Of the lines in the data below, write out exactly those from the one holding "Click the cell showing 49,76" through the one holding "Check the Saisie", both included.

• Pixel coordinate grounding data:
───
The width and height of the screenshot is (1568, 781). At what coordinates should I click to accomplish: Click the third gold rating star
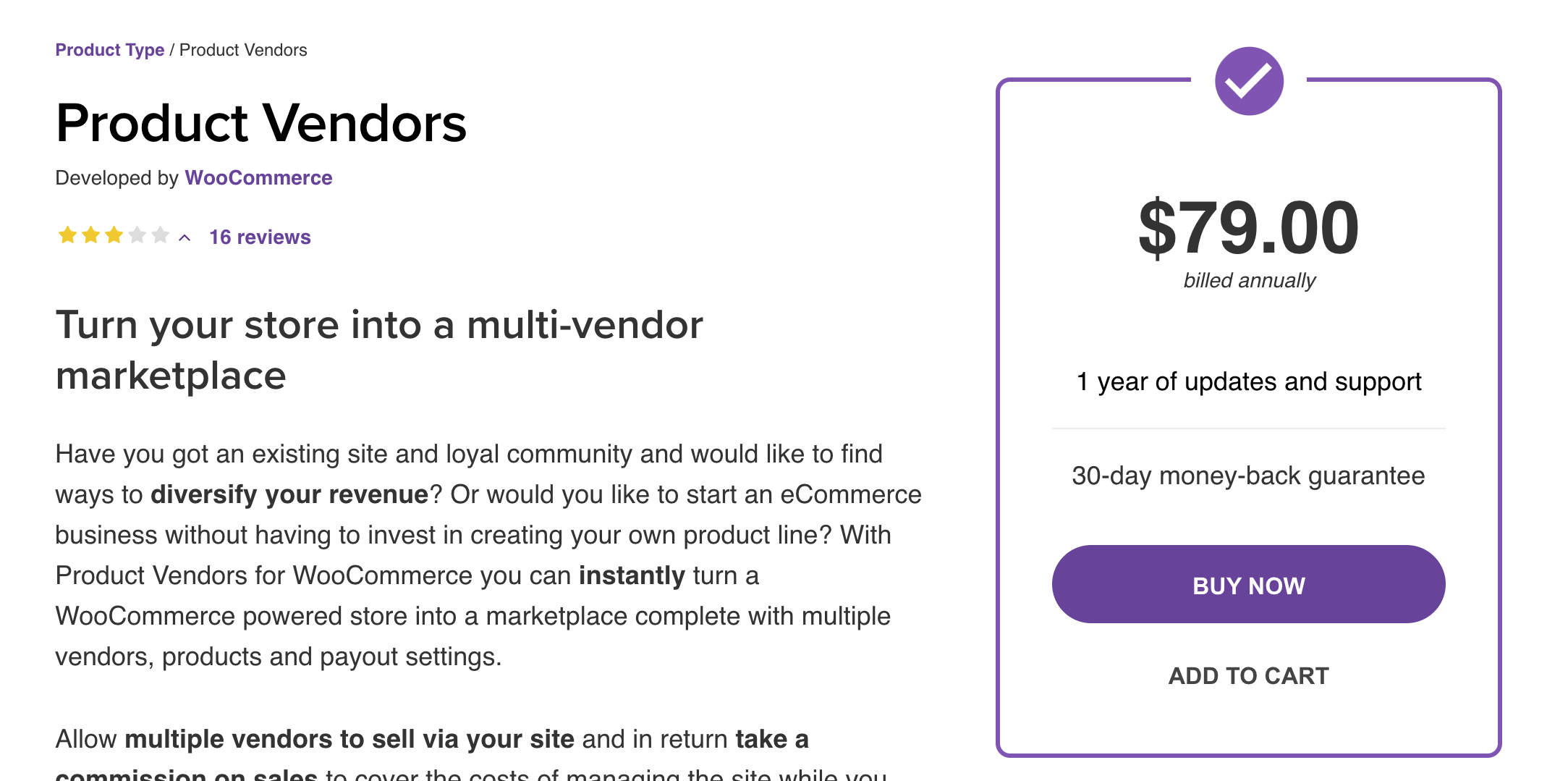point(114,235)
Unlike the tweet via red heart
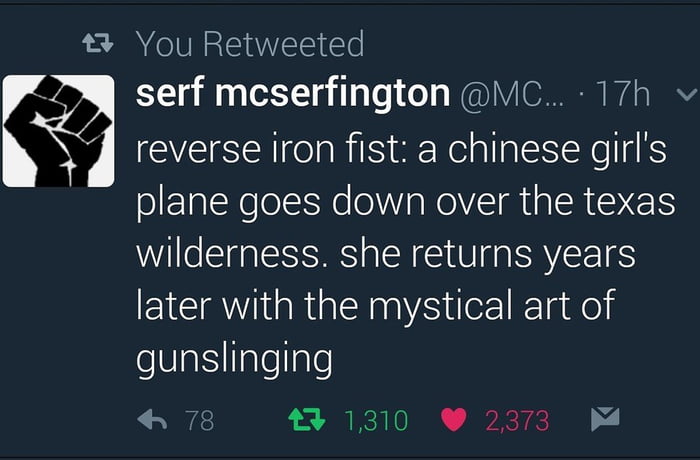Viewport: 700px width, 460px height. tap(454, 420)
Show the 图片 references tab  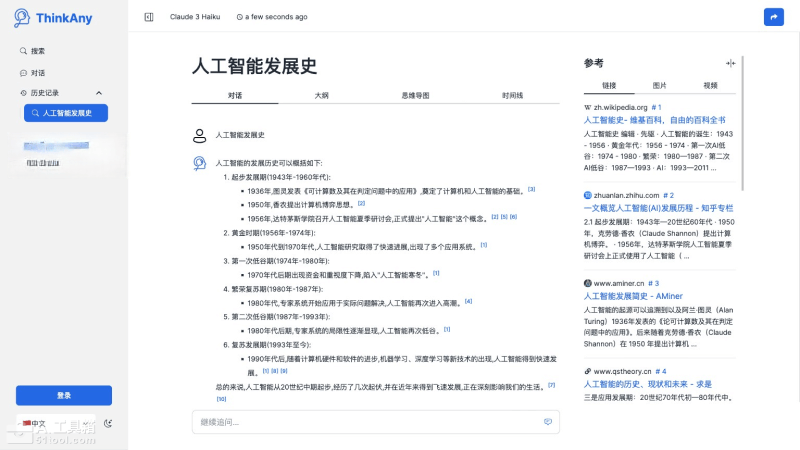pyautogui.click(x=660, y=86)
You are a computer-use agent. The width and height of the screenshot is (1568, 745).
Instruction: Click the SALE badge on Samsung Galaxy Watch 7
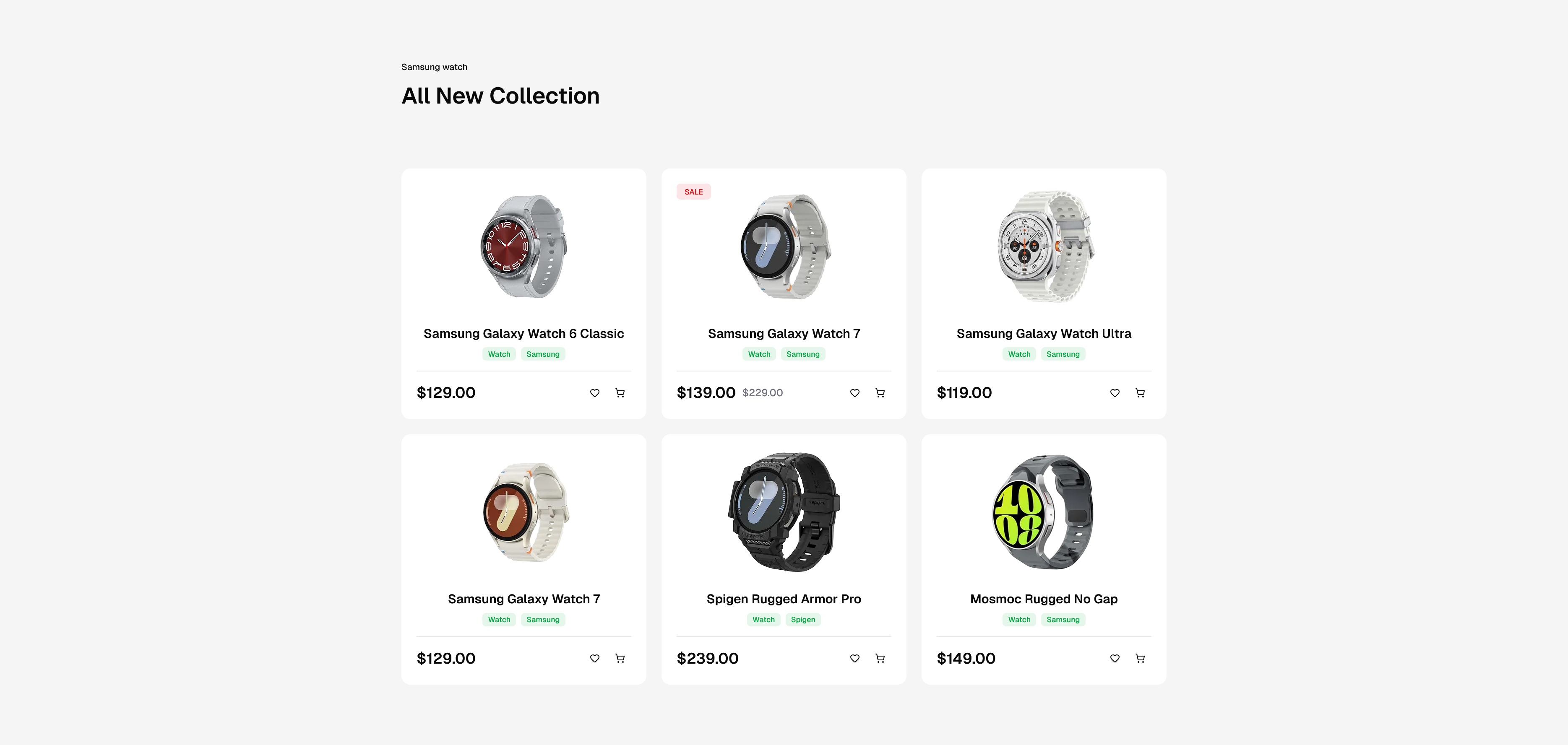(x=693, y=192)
───
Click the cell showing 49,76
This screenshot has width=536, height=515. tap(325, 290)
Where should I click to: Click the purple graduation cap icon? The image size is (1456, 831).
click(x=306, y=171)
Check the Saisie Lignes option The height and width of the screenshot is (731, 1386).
───
• Task result:
Click the cell showing 49,76
This screenshot has width=536, height=515. tap(325, 290)
Where should I click to: Click the purple graduation cap icon? The image size is (1456, 831).
click(x=306, y=171)
Check the Saisie Lignes option The height and width of the screenshot is (731, 1386).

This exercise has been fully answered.